Lille, capitale de la gymnastique Gymnastique

 

Depuis 1919, la gymnastique a pris une dimension nouvelle à Lille. En 1920, la nouvelle municipalité socialiste de Gustave Delory crée un service municipal de l’éducation physique, l’un des premiers de France et met en œuvre un vaste programme de gymnastique. En 1921, le service municipal des écoles conçoit et distribue un manuel d’éducation physique avec 40 leçons types et 900 dessins. Dans toutes les écoles, deux leçons d’éducation physique sont données par jour : une le matin et une le soir. Une leçon hebdomadaire a lieu sur les terrains de jeux de la ville. Un suivi médical est assuré. La Fédération des amicales laïques s’engage par ailleurs dans un programme d’éducation physique à destination des enfants ayant quitté la scolarité. En 1930, le succès est tel que le service de l’éducation physique propose la municipalisation des sections et centres d’éducation physique de la Fédération des amicales laïques.

L’ampleur du développement de la gymnastique à Lille est liée au souci de réforme sociale de la municipalité. La S.F.I.O. qui reconquiert le pouvoir municipal en 1919 est influencée par deux courants de pensée : le socialisme belge et le mouvement des maisons du peuple d’une part, la franc-maçonnerie d’autre part.

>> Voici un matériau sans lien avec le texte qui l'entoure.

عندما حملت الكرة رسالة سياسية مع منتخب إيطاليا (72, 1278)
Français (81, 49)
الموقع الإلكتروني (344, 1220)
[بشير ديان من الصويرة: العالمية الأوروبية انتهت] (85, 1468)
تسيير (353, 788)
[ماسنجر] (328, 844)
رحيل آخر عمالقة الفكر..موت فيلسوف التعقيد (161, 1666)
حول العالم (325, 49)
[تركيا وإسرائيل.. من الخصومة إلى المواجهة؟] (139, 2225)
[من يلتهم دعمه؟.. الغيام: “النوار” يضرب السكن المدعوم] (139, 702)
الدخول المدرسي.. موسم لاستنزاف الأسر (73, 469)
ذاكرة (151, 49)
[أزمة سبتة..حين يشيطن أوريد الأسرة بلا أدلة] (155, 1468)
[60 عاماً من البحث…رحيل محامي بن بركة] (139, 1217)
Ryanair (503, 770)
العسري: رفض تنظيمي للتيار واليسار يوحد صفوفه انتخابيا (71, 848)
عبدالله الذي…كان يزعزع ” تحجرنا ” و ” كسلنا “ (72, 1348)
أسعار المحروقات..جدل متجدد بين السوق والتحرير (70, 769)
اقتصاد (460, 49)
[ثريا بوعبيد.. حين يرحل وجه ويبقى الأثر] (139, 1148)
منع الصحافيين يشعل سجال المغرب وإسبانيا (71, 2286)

Le socialisme lillois a toujours été très proche du socialisme belge, dont beaucoup de militants sont issus. La coopérative l’Union de Lille reprend le modèle de la maison du peuple de Gand et s’installe dans le bâtiment de la rue d’Arras en 1902. Des cours de gymnastique sont organisés dans le théâtre de l’Union et deux sociétés sont fondées : " les Enfants du Peuple " (section filles) et la " Jeunesse Ouvrière " (section garçons) toutes les deux affiliées à la Fédération Sportive du Travail. L’éducation physique participe à l’amélioration de la condition ouvrière, en même temps que ses vertus d’organisation et de dévouement collectif s’accordent avec l’idéal socialiste.

Au lendemain de la 1ère guerre mondiale, la S.F.I.O. cherche une nouvelle vision du monde. Beaucoup de militants se tournent alors vers la franc-maçonnerie. Or les débats des loges et notamment de la loge la Lumière du Nord s’orientent, dans un souci hygiéniste, vers l’éducation physique. Le docteur Arquembourg souligne l’intérêt pour l’amélioration de l’état physique de la population d’une pratique régulière de la gymnastique. Il ne fait que reprendre l’un des éléments essentiels de la pensée maçonnique, à savoir que le perfectionnement individuel doit être autant intellectuel que physique et que seule la maîtrise du corps ouvre la plénitude de l’être.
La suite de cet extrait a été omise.